# New algae growth? Tiny bubbles rising up? Help?



## manami (Feb 4, 2012)

Hello everyone!

I think my 5.5g betta tank it's starting to develop some algae problems. And I don't know why but im starting to notice some bubbles rising up the surface from under the gravels. Even my Marino moss balls is developing bubbles and maybe a thin carpet of green algae. I'm also seeing some "spider web" algae thing developing on the fake plants from a cave I have for my betta.

This started since I added the Finnex stingray 16 inch led light like a week or more.

Any help would be appreciated!

Thanks!


----------



## RussellTheShihTzu (Mar 19, 2013)

How many hours per day do you run your lights? Algae is usually caused by too much light. You can treat algae by using Seachem Flourish Excel.

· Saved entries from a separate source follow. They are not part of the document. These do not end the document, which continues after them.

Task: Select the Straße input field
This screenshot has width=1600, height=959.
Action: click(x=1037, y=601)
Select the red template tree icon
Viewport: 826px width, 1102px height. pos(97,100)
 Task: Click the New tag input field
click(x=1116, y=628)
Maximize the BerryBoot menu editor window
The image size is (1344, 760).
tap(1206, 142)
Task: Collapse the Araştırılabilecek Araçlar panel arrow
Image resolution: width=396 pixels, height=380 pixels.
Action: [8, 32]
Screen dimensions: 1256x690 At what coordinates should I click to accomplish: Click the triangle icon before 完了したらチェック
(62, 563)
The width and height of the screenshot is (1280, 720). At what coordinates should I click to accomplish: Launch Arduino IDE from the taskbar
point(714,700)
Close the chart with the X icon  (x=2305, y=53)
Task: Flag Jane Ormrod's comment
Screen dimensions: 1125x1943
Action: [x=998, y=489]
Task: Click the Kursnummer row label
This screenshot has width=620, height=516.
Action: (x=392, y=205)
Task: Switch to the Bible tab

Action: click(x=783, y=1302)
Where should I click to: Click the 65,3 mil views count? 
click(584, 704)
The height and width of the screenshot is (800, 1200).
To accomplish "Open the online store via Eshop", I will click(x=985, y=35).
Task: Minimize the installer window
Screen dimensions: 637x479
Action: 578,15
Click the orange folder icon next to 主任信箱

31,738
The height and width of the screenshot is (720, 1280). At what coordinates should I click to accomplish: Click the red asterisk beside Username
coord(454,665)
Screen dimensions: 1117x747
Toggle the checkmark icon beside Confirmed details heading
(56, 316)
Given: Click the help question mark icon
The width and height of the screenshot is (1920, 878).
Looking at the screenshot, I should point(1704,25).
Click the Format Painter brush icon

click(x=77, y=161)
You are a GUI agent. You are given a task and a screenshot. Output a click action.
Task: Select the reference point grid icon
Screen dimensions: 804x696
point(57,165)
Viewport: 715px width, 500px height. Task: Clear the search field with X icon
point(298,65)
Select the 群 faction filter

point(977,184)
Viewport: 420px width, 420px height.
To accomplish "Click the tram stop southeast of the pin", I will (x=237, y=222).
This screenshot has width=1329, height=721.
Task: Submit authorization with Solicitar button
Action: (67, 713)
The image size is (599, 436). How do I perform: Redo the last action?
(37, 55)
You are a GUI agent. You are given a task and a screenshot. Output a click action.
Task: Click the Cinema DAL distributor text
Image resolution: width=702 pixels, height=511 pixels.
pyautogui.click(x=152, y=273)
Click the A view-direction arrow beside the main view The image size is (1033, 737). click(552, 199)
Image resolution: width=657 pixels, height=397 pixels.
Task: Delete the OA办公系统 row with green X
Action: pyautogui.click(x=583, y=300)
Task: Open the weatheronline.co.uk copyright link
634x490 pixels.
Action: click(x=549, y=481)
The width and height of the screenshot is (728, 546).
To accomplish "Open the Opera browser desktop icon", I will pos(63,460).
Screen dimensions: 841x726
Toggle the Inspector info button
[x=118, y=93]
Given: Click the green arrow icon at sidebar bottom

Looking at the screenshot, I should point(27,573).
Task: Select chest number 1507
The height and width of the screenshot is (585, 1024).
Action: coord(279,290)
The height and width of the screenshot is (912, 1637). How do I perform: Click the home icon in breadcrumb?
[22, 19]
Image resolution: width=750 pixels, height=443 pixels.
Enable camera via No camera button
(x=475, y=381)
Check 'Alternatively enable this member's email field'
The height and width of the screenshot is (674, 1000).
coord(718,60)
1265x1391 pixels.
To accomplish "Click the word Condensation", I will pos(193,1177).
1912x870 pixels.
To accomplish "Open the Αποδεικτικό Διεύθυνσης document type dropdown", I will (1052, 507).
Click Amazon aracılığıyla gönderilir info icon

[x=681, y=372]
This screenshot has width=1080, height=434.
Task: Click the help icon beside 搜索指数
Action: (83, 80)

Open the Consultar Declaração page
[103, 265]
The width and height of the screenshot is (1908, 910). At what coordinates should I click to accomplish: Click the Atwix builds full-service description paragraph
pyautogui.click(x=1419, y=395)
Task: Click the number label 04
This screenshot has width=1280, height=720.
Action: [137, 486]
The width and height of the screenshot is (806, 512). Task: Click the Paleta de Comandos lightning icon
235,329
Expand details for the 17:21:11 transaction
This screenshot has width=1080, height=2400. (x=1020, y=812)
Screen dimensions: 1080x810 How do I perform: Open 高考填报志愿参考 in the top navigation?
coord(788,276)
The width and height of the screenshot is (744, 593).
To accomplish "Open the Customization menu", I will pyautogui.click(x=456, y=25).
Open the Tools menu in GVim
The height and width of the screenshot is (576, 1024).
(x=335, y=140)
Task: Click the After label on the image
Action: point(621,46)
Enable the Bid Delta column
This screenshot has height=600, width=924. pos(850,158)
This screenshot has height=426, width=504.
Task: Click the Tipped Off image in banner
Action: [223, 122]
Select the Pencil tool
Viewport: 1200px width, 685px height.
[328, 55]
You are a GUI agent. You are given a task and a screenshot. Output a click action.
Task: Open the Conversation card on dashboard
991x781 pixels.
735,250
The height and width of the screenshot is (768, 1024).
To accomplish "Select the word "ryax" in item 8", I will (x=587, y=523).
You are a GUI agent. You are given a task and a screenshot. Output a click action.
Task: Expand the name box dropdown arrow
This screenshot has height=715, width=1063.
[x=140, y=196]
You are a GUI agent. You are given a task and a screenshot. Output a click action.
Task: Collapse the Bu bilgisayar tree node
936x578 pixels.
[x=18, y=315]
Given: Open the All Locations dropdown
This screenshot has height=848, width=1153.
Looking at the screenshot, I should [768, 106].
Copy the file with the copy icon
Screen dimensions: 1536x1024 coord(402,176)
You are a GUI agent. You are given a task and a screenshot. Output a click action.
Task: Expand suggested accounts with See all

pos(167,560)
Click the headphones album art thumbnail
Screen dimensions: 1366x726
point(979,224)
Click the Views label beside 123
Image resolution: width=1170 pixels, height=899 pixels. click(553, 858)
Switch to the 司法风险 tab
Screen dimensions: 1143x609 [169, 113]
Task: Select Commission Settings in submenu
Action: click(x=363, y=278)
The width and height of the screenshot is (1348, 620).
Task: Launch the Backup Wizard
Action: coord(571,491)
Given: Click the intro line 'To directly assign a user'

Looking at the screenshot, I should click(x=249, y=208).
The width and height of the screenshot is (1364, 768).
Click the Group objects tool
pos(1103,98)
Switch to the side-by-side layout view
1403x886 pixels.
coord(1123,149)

As far as the bubbles? Haven't a clue.


----------



## manami (Feb 4, 2012)

I turn the light on from 6am till 10pm (a total of 16 hours...the same I did with the old led light before the finnex light)


----------



## RussellTheShihTzu (Mar 19, 2013)

Way too long; you should only leave them on for eight. The old LED were a horse of a different color compared to the Stingray.


----------



## tiffanylucky (Nov 6, 2013)

Try algae fix, that controls the algae growth


----------



## manami (Feb 4, 2012)

Ok. I'll have to add a timer for my tank. What I don't understand is why I'm seeing some tiny bubbles rising up on top of the rank spreading everywhere (I know it's not my betta making the bubbles. But I'll look for a timer this weekend or buy it online.


----------



## manami (Feb 4, 2012)

tiffanylucky said:


> Try algae fix, that controls the algae growth


Algae fix? I'll look at it at petsmart. If the light timer doesn't work or it gets worse, I'll get the algae fix.


----------



## tiffanylucky (Nov 6, 2013)

It'll be at petsmart, you just add it with your water conditioner. It'll speed up the process of getting the algae under control and it's safe to use with plants


----------



## manami (Feb 4, 2012)

Ok. I'll get it if i find it available this weekend. Thank you all for your help!


----------



## Axeria (Feb 6, 2015)

Take your marimos out if you are using any anti-algae or it can kill and destroy them! They are algae too you know, so they will not like getting something that kills algae in with them


----------



## manami (Feb 4, 2012)

Oh really? Marimo moss balls are algae, too? I didn't know! Haha!


----------



## RussellTheShihTzu (Mar 19, 2013)

Axeria said:


> Take your marimos out if you are using any anti-algae or it can kill and destroy them! They are algae too you know, so they will not like getting something that kills algae in with them


+1 Axeria

Cutting back on the hours should get rid of the algae. You can also dose with Seachem Flourish Excel; won't hurt Marimo for some reason but will kill hair algae.


----------



## manami (Feb 4, 2012)

I have the flourish non-excel. Will that work, too? I been using the API plant supplement. For some reason that I don't remember I stopped using the non-excel = /.

What I'm doing right now is not turning on the light until I come back home from work and leave it on for 4 to 5 hours or what I can also do is leave it on in the morning and turn it off when I come back home from work (a total of 8 10 hours).


----------



## RussellTheShihTzu (Mar 19, 2013)

I don't know what Flourish non-Excel might be. Do you mean Seachem Flourish Comprehensive? That's a fertilizer. Seachem Flourish Excel is liquid CO2.


----------



## Veloran (Jun 28, 2014)

I'm not expert, without a picture, I'm going to hazard a guess that the "spider web" algae might be some green slime algae forming on the plants.

How much are you fertilizing, since you may want to consider cutting back on it a little as well.


----------